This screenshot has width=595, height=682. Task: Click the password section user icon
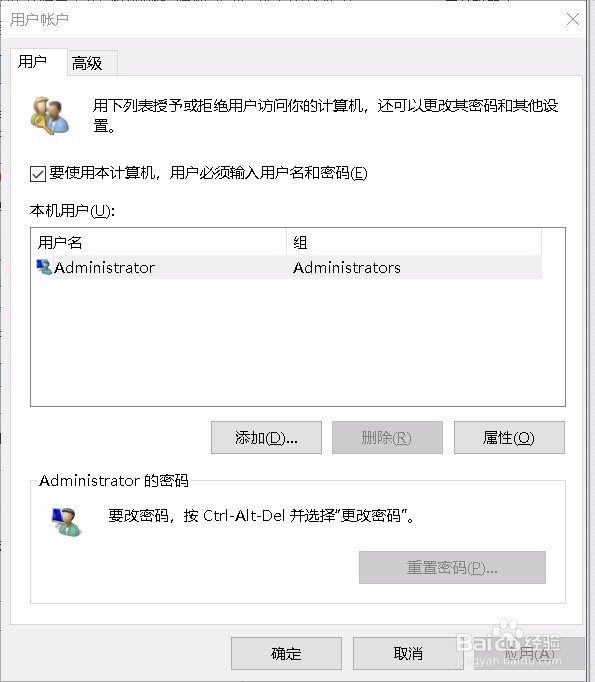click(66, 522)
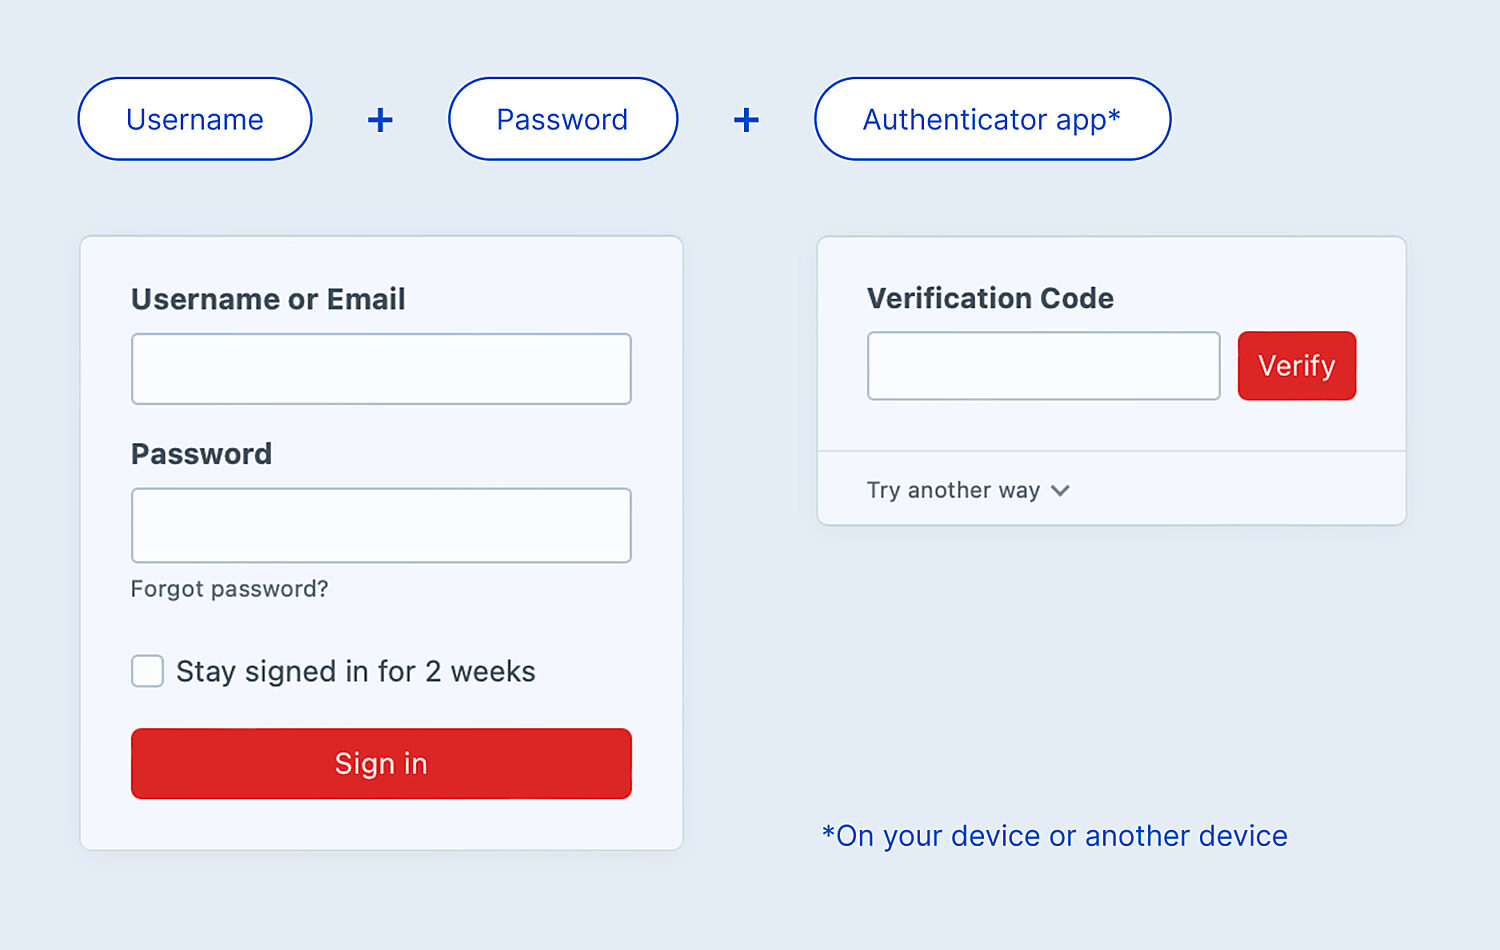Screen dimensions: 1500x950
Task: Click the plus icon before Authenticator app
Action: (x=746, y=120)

++++++++++

TASK BRIEF: All of the material must be repeated exactly in the answer, apart from the pictures.

SOLUTION:
This screenshot has width=595, height=682. Task: Click the password section user icon
click(66, 522)
Screen dimensions: 1500x950
Task: Click the plus icon before Authenticator app
Action: (x=746, y=120)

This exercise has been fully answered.